§ **EXTRACT PROVIDED**:
-- Start --
It is with this mindset that I read Ebert’s memoir, knowing how much I appreciated Ebert’s work but realizing that I knew very little about the man himself.

For instance, I didn’t know the depths of Ebert’s political views before reading this book. I knew that Ebert can be demeaning to conservatives on Twitter but I didn’t realize how much of a diehard liberal he is. His father, as Ebert writes, was “militantly pro-union” and had Roger “worried when Eisenhower defeated Stevenson the second time.” Ebert adds, “He never said so, but I got the notion that the Republicans were not good people.” It’s not surprising then that Ebert eventually donated a dollar to liberal activist Tom Hayden and was handed a membership card for Students for a Democratic Society. Although I disagree with his ideology, it was interesting to see how Ebert’s partisanship took hold.

However, there are plenty of other anecdotes in Ebert’s book that feel a bit tiresome. During the early chapters focused on his writing career, Ebert introduces dozens of unremarkable characters who seem to appear briefly in the narrative and then quickly disappear. Those chapters drag on for too long but eventually lead to the best part of the book: Ebert’s thoughts on film itself.
-- End --
§ **RECORDED INFORMATION**:
-- Start --
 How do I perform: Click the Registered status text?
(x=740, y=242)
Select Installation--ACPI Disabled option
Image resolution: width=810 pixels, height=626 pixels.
-- End --
Set down everything in the review of Ebert's memoir above from "It is with this" down to "the man himself.", word for word.

§ **RESPONSE**:
It is with this mindset that I read Ebert’s memoir, knowing how much I appreciated Ebert’s work but realizing that I knew very little about the man himself.